ABU DHABI // Nour Jaafari Al Masri and Daniel Chaalan, both from Syria, are in love. They are committed and ready to tie the knot.
But there is a catch: they come from different religious backgrounds. And though this is not a problem for them - they do not consider themselves religious, and they agree on lifestyle principles - it means everything to Mr Chaalan's family.
Ms Al Masri, 23, is a Sunni Muslim and Mr Chaalan, 25, is a Durzi, from the religious community of the Druze. Whether or not Druze is considered a sect of Islam is a complex question and the answer depends on who you ask. Mr Chaalan considers himself Muslim.
Regardless, the Druze community is highly secretive and tightly knit - no one is permitted to marry into or outside of the religion. And unlike other religious communities, one cannot enter the Druze community via conversion for reasons of the "purity" of the community.

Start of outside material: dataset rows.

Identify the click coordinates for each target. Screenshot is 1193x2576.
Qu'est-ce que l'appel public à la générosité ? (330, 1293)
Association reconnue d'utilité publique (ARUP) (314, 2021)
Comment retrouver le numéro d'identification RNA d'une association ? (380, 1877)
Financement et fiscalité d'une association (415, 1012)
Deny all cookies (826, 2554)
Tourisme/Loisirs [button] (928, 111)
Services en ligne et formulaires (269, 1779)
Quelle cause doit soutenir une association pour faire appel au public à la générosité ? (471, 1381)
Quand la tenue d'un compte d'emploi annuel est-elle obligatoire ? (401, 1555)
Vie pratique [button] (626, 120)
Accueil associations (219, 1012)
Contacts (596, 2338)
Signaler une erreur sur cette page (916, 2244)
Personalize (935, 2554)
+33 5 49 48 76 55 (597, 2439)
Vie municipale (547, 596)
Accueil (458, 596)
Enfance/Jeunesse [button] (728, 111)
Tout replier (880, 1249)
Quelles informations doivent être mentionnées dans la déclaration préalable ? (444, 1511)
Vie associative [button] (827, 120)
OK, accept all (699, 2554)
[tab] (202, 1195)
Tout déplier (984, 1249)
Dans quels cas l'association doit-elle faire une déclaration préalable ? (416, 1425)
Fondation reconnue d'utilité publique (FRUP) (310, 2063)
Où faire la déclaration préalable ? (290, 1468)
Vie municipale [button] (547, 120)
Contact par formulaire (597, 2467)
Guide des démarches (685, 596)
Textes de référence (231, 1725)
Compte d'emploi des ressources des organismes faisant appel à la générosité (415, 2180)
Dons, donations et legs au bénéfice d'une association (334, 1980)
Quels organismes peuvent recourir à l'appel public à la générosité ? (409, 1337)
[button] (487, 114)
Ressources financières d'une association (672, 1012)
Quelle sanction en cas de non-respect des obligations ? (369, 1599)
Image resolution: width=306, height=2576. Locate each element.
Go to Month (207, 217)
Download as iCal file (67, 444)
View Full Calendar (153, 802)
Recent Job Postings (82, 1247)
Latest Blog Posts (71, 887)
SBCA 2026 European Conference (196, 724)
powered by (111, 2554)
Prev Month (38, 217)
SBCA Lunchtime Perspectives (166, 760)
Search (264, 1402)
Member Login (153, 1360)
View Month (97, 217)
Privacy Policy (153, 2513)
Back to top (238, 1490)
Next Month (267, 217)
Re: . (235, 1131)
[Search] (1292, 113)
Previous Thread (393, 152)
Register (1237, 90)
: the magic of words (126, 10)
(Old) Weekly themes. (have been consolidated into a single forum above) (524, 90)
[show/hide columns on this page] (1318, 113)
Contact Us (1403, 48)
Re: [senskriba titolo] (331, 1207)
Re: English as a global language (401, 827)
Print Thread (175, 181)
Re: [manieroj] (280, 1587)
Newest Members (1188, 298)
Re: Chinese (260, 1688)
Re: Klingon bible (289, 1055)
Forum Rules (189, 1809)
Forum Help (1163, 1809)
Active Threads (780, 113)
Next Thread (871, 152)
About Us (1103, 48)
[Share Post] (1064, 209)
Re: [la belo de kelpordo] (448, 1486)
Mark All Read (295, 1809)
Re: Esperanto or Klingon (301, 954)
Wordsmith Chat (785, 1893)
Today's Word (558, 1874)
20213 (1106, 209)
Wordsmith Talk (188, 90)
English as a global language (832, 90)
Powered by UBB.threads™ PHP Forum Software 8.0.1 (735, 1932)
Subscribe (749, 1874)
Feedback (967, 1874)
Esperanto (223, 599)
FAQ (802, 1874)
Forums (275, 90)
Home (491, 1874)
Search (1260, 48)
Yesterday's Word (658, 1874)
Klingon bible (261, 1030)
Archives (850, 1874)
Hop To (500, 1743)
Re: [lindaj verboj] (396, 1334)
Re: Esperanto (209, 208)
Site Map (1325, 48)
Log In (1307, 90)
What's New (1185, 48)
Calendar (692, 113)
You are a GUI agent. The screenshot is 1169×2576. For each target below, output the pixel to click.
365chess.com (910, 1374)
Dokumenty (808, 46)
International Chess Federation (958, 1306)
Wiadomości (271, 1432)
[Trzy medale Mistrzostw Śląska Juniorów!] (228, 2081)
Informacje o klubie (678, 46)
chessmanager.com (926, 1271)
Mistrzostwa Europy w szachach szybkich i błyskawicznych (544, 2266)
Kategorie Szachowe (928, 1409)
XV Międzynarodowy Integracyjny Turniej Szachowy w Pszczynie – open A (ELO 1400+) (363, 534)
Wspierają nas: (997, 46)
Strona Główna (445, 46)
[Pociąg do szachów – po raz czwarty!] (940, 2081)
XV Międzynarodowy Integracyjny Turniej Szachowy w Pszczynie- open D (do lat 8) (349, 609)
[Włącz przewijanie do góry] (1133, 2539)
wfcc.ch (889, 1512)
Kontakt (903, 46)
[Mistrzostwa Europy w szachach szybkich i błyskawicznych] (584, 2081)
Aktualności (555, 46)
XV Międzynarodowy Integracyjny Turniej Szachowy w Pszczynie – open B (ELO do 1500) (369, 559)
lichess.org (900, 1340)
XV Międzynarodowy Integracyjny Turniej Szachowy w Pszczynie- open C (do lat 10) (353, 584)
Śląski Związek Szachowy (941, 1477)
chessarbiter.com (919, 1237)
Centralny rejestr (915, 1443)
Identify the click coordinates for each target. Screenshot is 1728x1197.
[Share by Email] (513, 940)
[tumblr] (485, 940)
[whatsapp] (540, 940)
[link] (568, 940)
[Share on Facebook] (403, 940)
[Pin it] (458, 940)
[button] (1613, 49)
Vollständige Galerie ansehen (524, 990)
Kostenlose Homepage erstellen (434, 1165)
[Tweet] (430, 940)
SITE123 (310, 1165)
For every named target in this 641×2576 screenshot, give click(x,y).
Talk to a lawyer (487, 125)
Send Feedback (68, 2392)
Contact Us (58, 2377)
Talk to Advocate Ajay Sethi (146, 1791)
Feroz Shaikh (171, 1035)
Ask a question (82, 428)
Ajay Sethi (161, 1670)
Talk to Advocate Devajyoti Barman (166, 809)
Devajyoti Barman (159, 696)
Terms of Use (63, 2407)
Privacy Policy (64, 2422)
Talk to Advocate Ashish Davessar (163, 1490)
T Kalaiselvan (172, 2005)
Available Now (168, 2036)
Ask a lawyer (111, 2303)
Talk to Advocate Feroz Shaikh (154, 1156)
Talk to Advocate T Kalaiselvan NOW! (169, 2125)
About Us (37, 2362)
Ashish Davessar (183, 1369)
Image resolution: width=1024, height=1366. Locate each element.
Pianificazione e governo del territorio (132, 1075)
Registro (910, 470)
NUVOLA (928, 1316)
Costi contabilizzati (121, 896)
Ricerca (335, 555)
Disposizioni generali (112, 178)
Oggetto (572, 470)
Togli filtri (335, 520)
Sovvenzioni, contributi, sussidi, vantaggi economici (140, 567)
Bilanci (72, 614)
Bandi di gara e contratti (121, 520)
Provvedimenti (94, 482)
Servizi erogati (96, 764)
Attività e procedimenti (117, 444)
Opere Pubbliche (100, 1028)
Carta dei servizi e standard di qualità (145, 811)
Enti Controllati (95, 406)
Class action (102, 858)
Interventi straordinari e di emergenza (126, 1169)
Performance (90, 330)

This makes life tricky for the young couple, who have been together for a little over two years and are looking to settle down.
Ms Al Masri, who met her partner at a university dance, said they were aware of the challenges right from the beginning. "But I never thought it would turn into something serious," she said. "After two months together, we started to get attached and our feelings developed."
Mr Chaalan said if they decided to marry, he would be shunned from his family and the Druze community. Not only that, his family, in Syria, would also face harsh repercussions.
"If it were only me, I wouldn't care," he said. "But if I chose to do this, my parents would be shamed for the rest of their lives."
So what now? "I'll introduce her to my parents and try to convince them," Mr Chaalan said. "But even if they do accept, I don't know if I can allow them to live in shame."
Ms Al Masri comes from a more liberal background. She said if she could convert, she would. The only concern her parents raised, she said, was what happens when they have children.
"I tell them why should I make the decision for them? I'll teach them both [faiths], and when they're older they can decide.
"If my father sees that his daughter is happy, and that the person she is with is willing to do anything for her; for him that is everything."
She said many singles who are about to marry follow a checklist of what their parents deem suitable in a partner, "but then they live under the same roof unable to stand each other".
She said: "Parents should just be grateful that their child is living with someone who loves and respects them, and makes them happy."